§ Your goal
The output should match, line for line, the records from the line containing "Task: Click the Stroke" through the line containing "Task: Open the Tools menu", with every picture left out.

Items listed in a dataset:
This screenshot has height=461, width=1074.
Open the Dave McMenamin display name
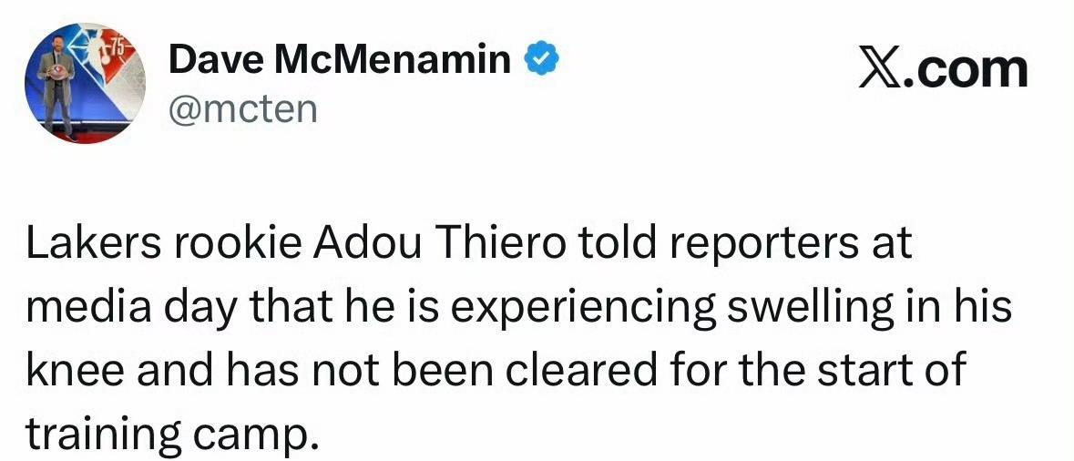click(341, 61)
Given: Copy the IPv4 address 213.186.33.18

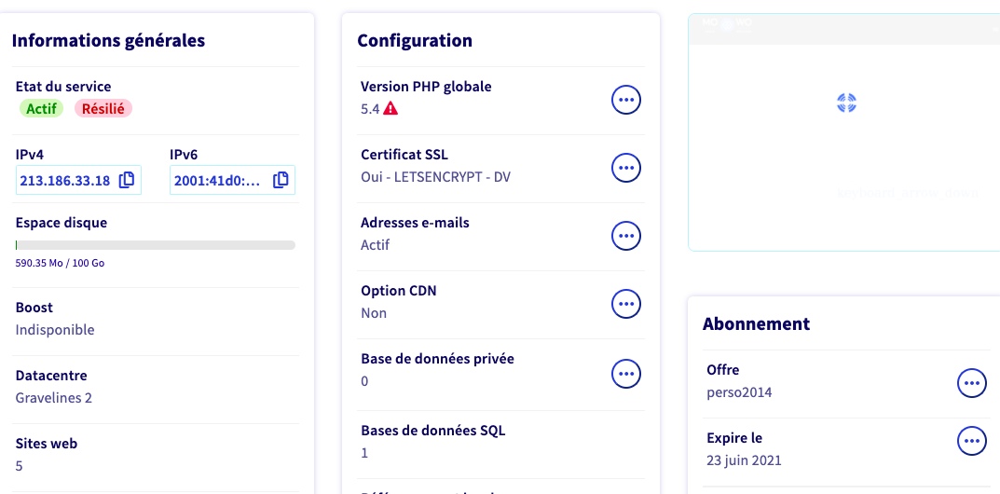Looking at the screenshot, I should 127,181.
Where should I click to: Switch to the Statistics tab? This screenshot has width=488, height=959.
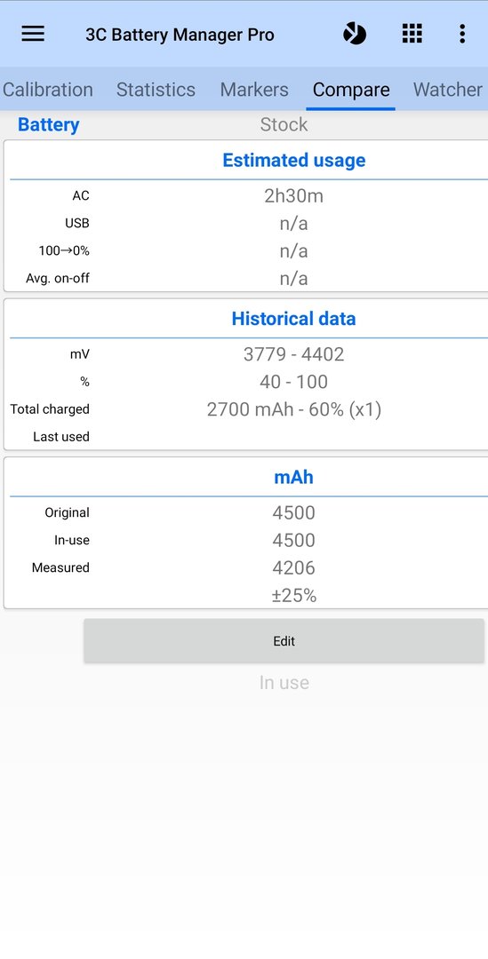point(156,90)
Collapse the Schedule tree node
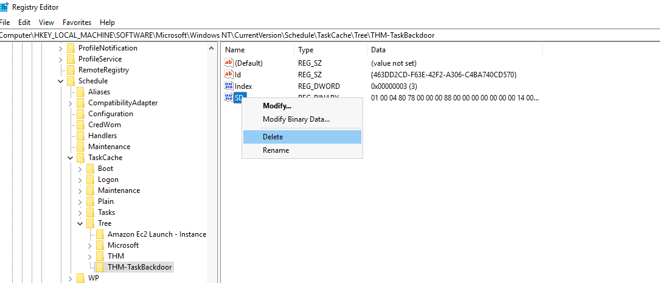The width and height of the screenshot is (660, 283). 61,81
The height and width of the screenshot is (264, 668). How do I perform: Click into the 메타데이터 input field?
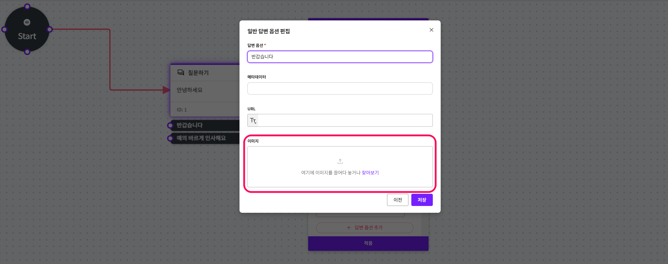[x=340, y=88]
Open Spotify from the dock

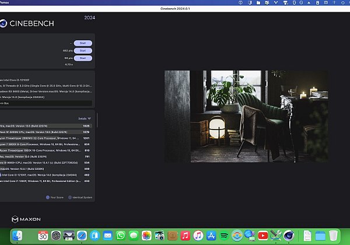(224, 236)
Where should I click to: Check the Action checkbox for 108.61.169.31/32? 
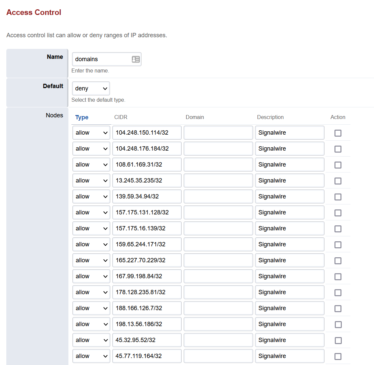coord(338,165)
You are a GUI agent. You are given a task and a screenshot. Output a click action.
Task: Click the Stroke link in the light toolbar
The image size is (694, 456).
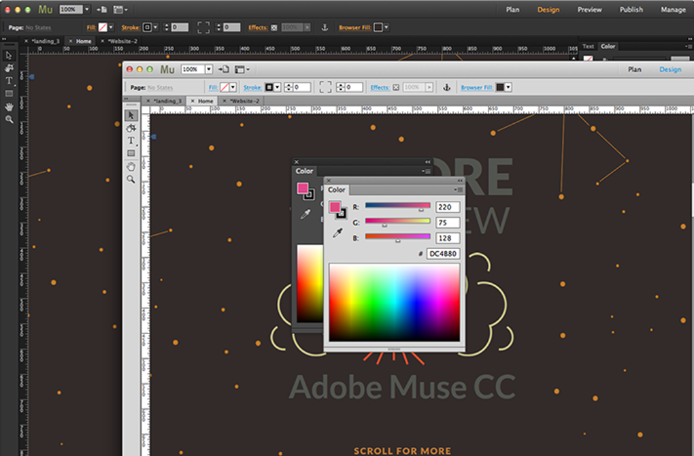252,87

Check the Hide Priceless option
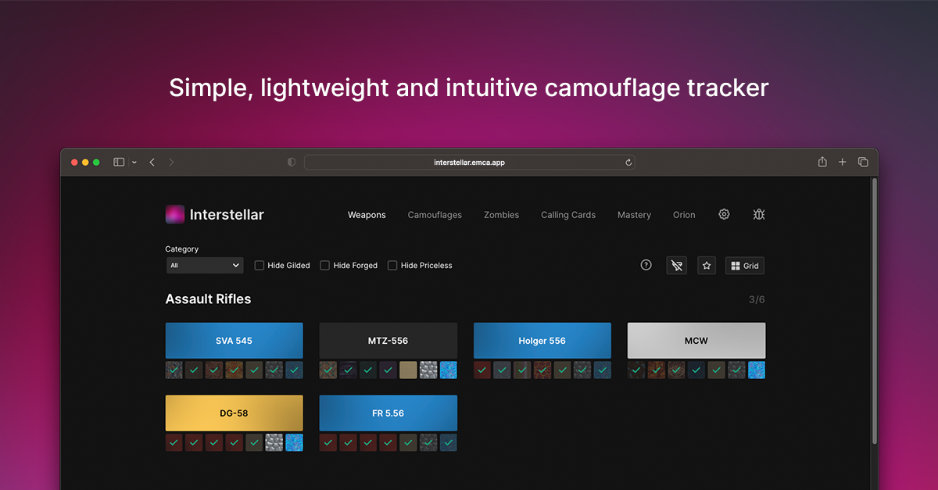[x=392, y=266]
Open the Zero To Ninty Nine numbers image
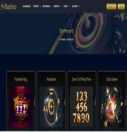127x132 pixels. pos(82,107)
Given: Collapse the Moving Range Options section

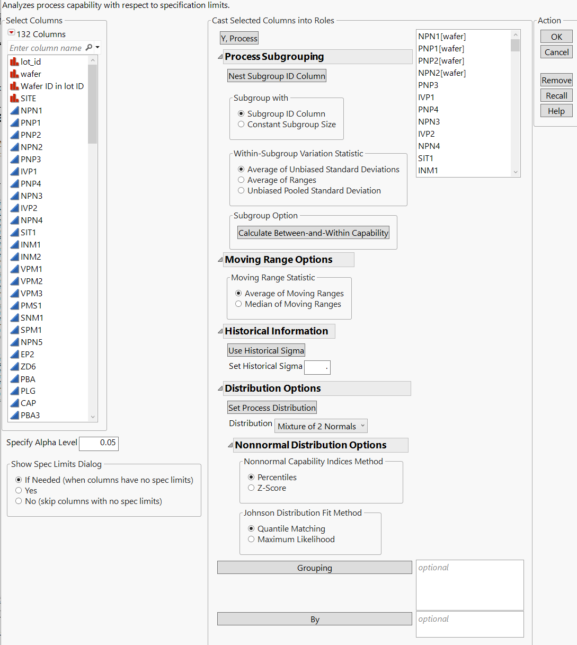Looking at the screenshot, I should (x=219, y=260).
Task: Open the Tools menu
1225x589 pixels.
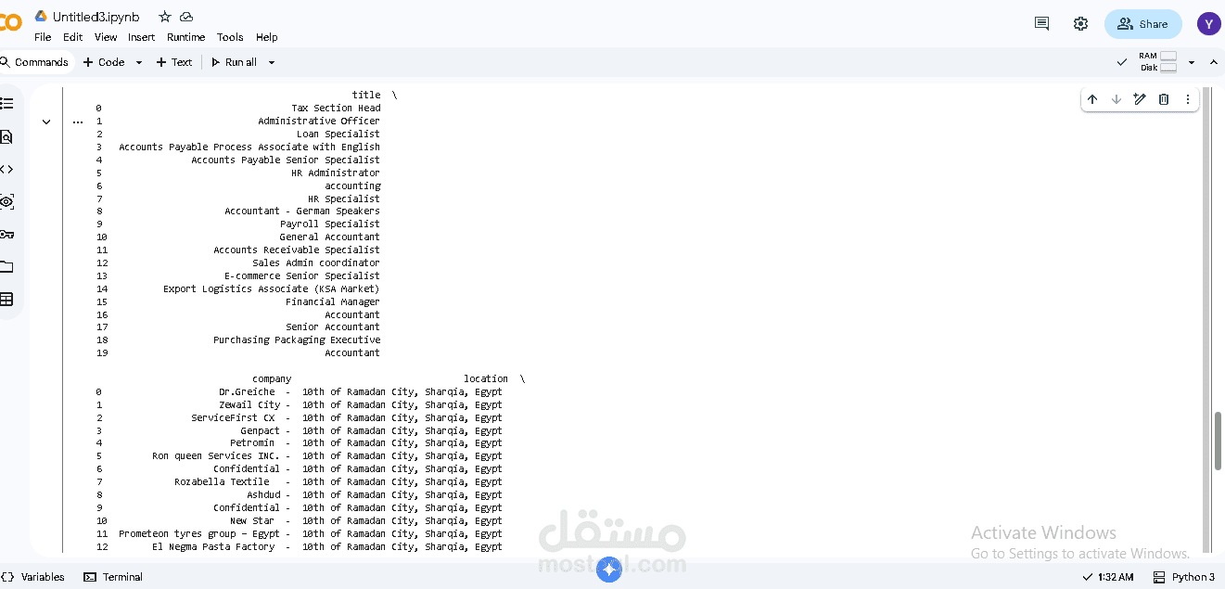Action: coord(229,37)
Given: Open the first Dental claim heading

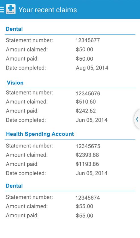Looking at the screenshot, I should [x=14, y=29].
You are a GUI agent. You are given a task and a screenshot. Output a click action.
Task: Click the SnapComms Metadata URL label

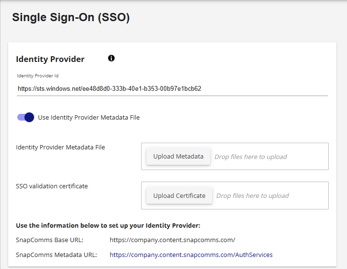click(x=57, y=255)
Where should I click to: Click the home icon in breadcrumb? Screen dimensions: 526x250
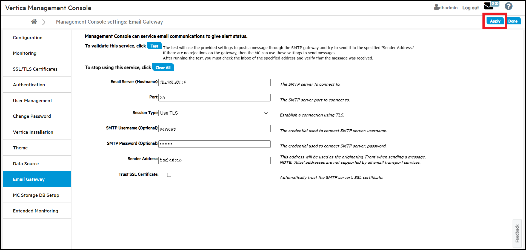click(x=34, y=22)
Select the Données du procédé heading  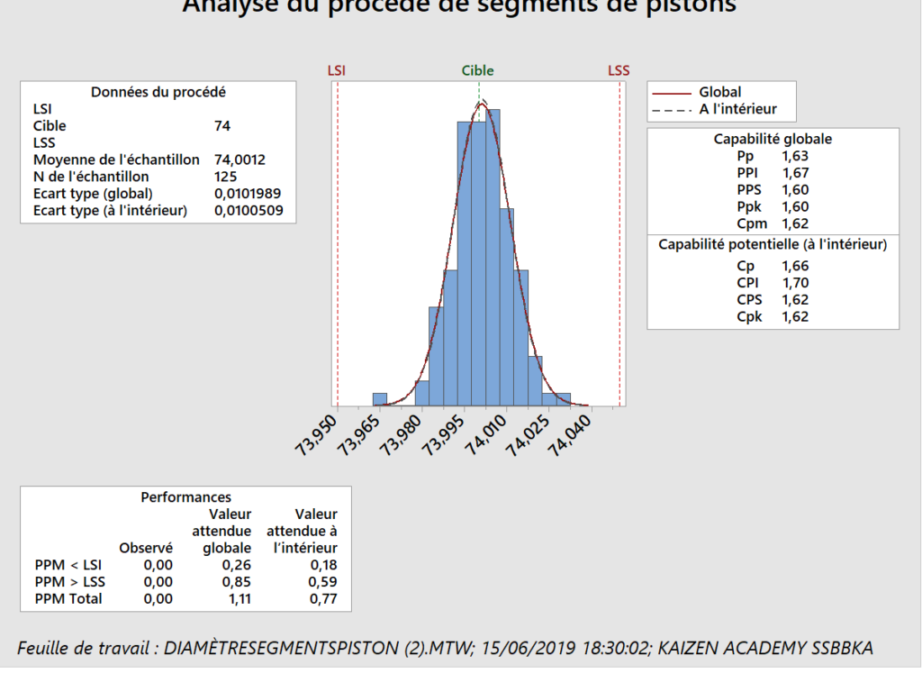[x=158, y=92]
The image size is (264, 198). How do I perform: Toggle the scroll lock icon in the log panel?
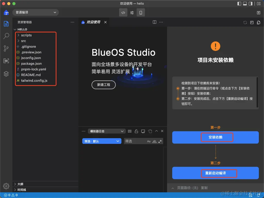136,131
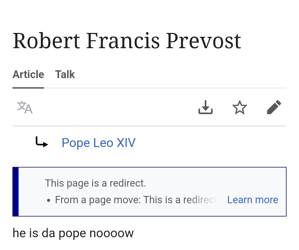Screen dimensions: 299x250
Task: Click the bullet marker in the redirect notice
Action: [49, 201]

§ Solution to this problem
Task: Click the Stroke link in the light toolbar
The image size is (694, 456).
252,87

Check the Hide Priceless option
[x=392, y=266]
Open the Zero To Ninty Nine numbers image
127x132 pixels. pos(82,107)
Given: Collapse the Moving Range Options section

Looking at the screenshot, I should (x=219, y=260).
Task: Open the Tools menu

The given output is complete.